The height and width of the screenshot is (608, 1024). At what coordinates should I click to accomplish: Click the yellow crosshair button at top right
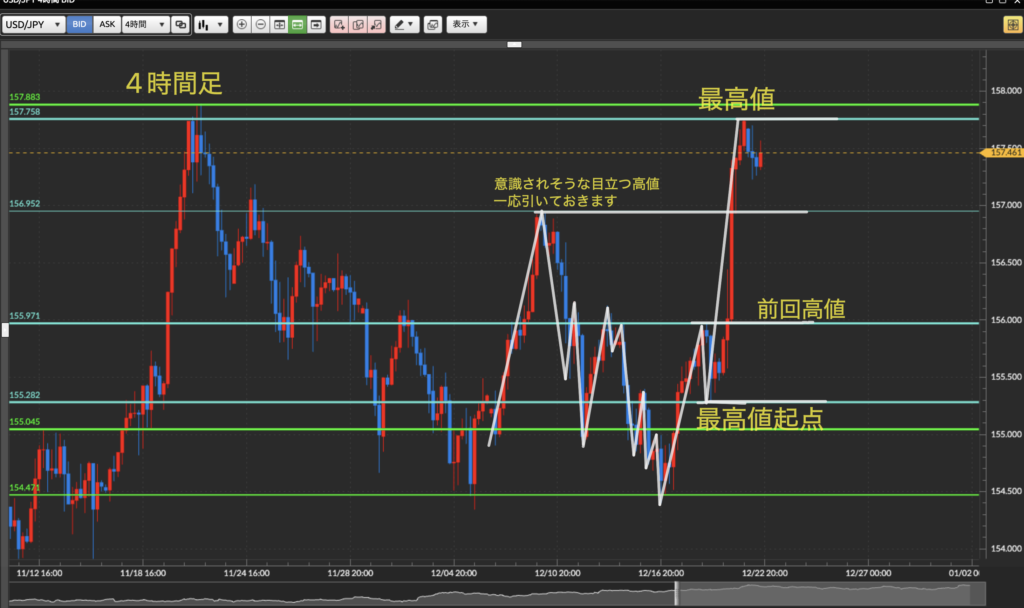(x=1010, y=24)
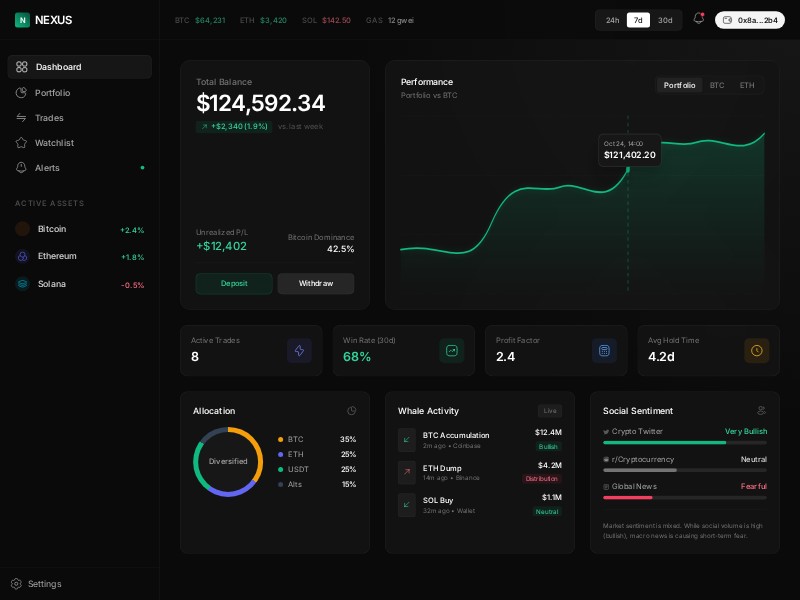800x600 pixels.
Task: Switch to the BTC performance tab
Action: click(717, 85)
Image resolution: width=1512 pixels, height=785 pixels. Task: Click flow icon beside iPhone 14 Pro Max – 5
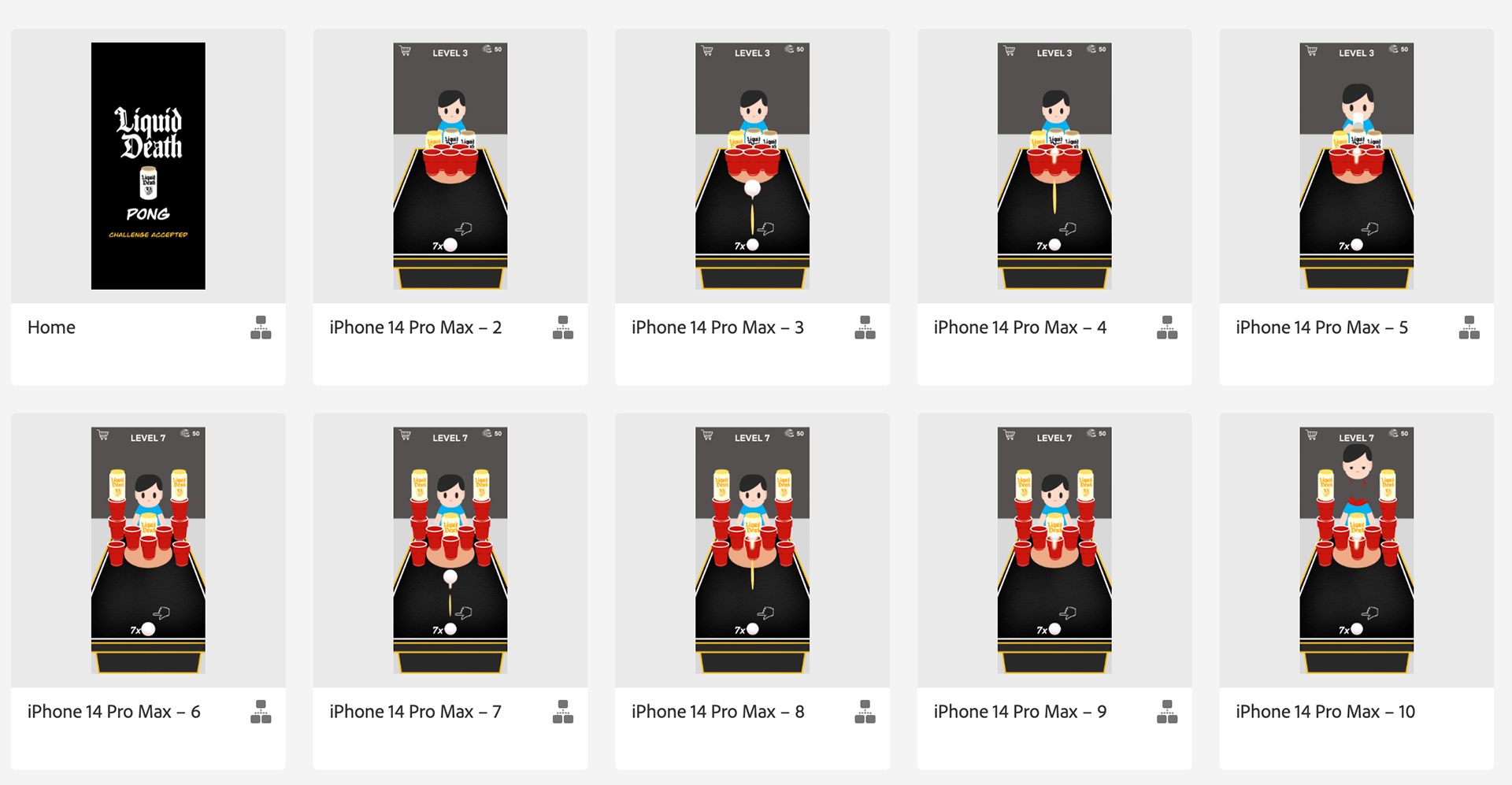[1469, 328]
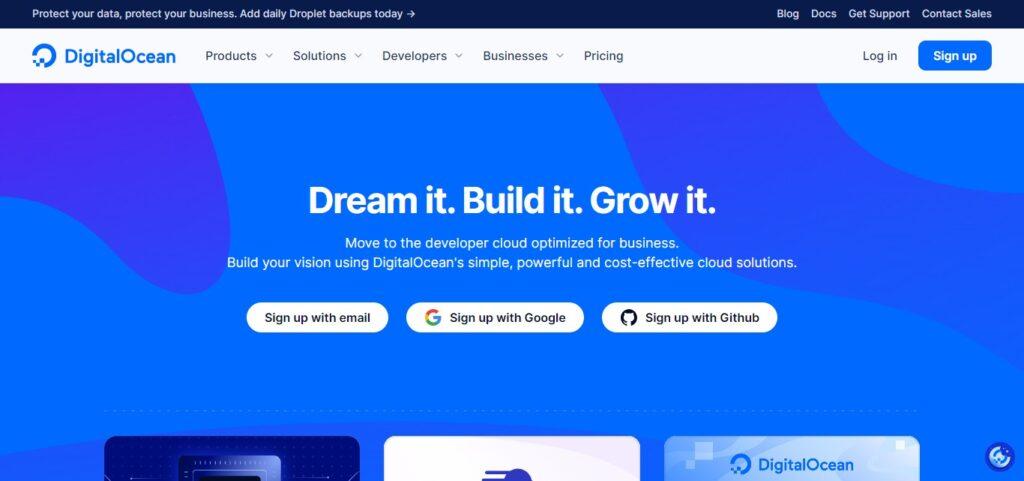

[THE TASK] Copy out the listing exactly as it stands, but not the pictures.

[RESPONSE FOR THIS EXERCISE]
The height and width of the screenshot is (608, 1024). At what coordinates should I click to accomplish: Click the yellow crosshair button at top right
(x=1010, y=24)
800x600 pixels.
Task: Switch to the BTC performance tab
Action: click(717, 85)
Image resolution: width=1512 pixels, height=785 pixels. Task: Click flow icon beside iPhone 14 Pro Max – 5
[1469, 328]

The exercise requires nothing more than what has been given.